Accordingly, I believe that the decision of the Board regarding an effective date should be set aside and the matter remanded for adjudication of the proper effective date.
. Inasmuch as the RO lacks the authority to determine whether a Substantive Appeal has been filed, see 38 U.S.C. § 4005(d)(5) (1980) ("The Board of Veterans’ Appeals ... may dismiss any appeal which fails to allege specific error of fact or law in the determination being appealed.") (now codified as 38 U.S.C. § 7105(5)), and the Board did not review it until 2005, the 2005 statute and regulations could be the governing authority.
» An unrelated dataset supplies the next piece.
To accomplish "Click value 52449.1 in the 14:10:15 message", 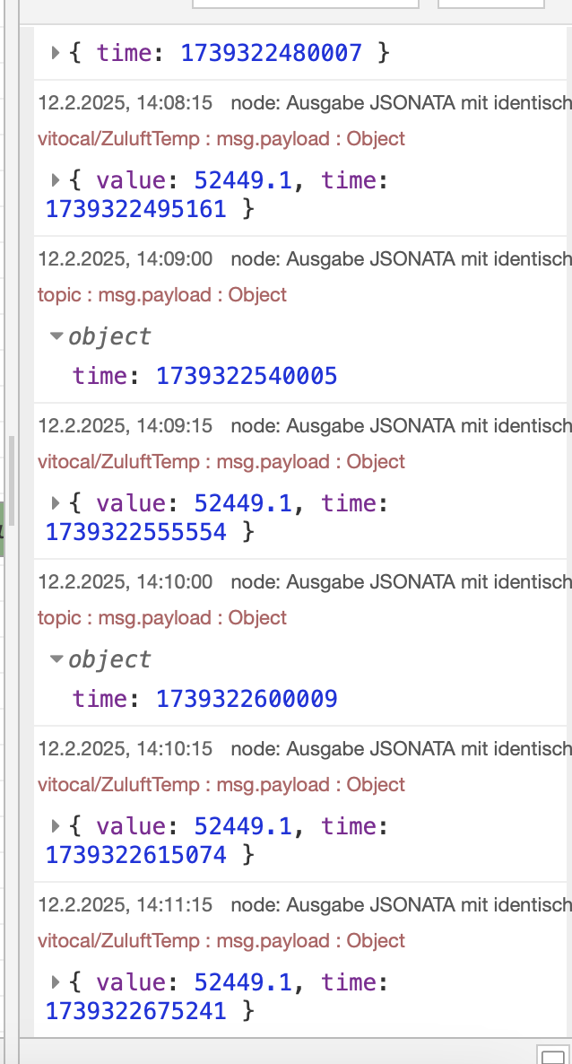I will [x=242, y=826].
The result is the same, however, since the applicable 2005 statutory provision and regulation governing the Substantive Appeal continue to use "should” with regard to the contents of the Substantive Appeal.
. The majority's description of possible issues on appeal is a red herring. Ante at 360. Surely, Mr. Ortiz could have delineated such issues, but simply appealing the RO's determination that he had not submitted new and material evidence is sufficient issue identification for administrative appeal.